It's not like hearing your patient is molesting children.

It is also important to note that no doctor HAS to acept you as a patient. "Steroid Use" is not one of the parameters identified as protected status.
SWALE said:
Dr/Pt confidentiality indeed applies in every single state in this country. Any physician who contacted Law Enforcement over a patient's Anabolic Androgenic Steroids (AAS) use would soon find him/herself on the receiving end of a significant challenge to their medical license, as well as a law suit from the injured party (should same decide to, and have the wherewithal).

It's not like hearing your patient is molesting children.

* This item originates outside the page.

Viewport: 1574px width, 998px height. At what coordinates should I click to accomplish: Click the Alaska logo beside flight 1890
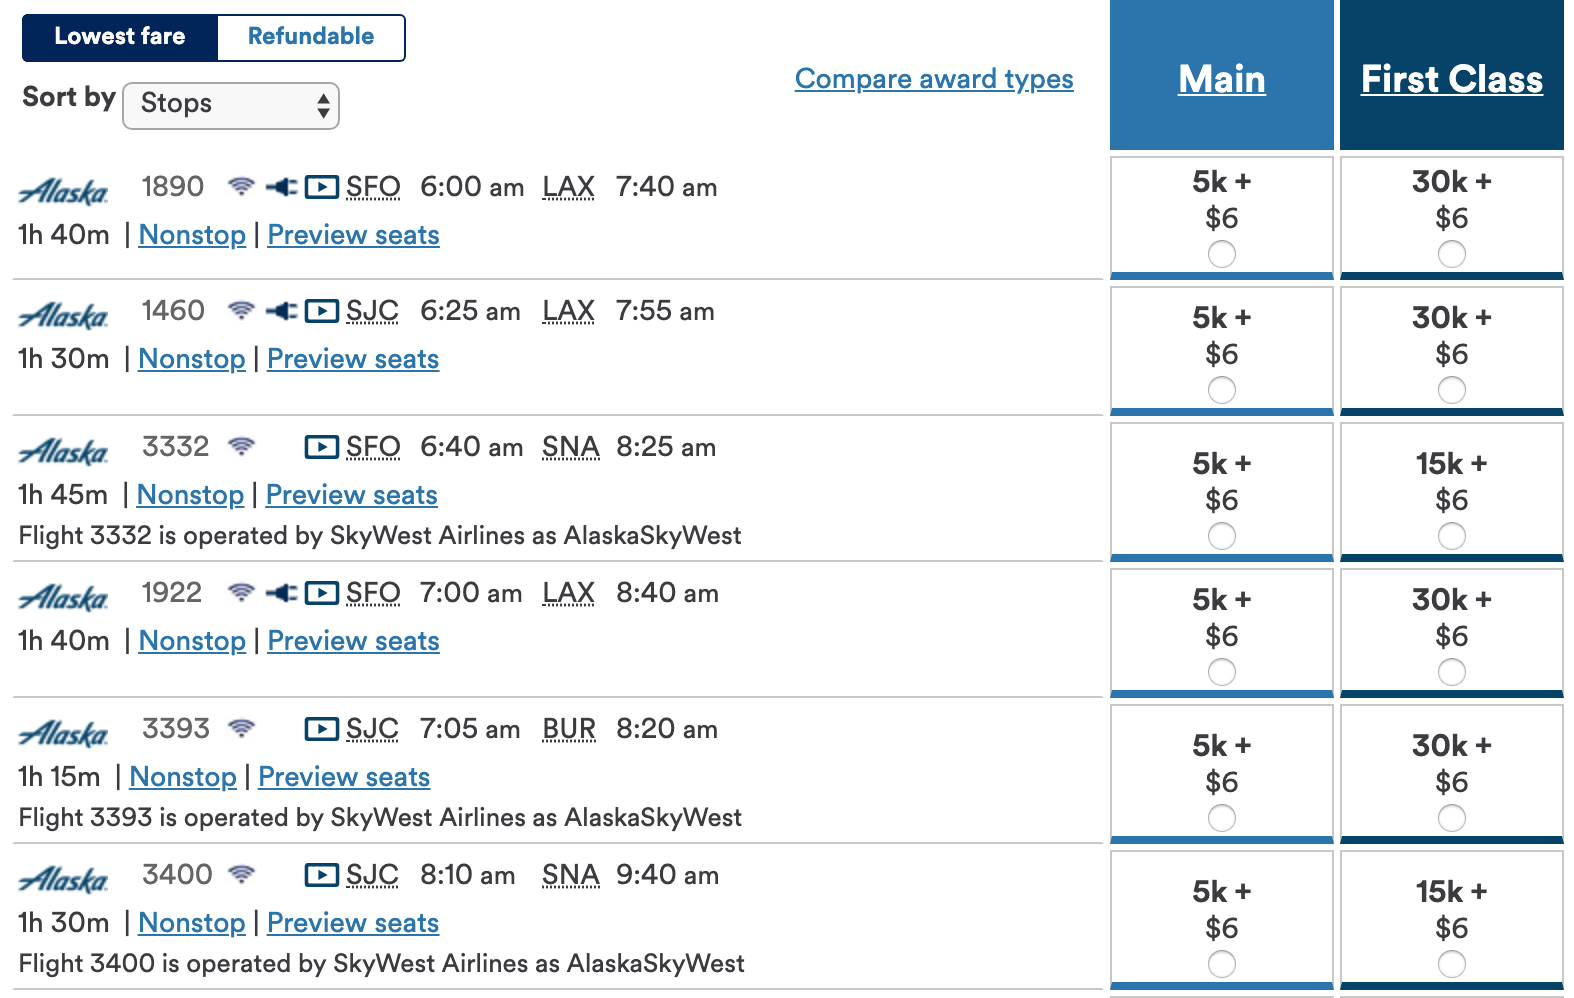[x=64, y=191]
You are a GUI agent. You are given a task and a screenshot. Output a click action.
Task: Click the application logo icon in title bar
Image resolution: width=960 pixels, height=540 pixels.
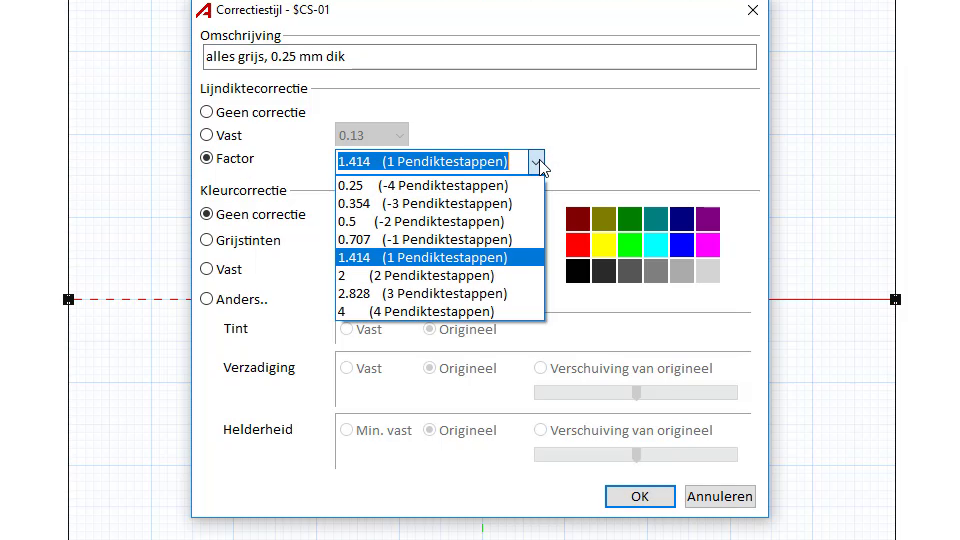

It is also important to note that no doctor HAS to acept you as a patient. "Steroid Use" is not one of the parameters identified as protected status.

I'm not sure it applies in all states. Do you have a source from that? I read on WIKIpedia and it said it didn't apply in all jurisidctions or states.

In the United States, the extent of the privilege varies depending on the law of the applicable state. For example, in Texas there is virtually no meaningful physician-patient privilege in criminal proceedings, and the privilege is limited in civil cases as well. See generally Texas Occupations Code section 159.003 and Texas Rules of Evidence, Rule 509(b).

I don't know if we should make a new thread for this discussion or keep it here either.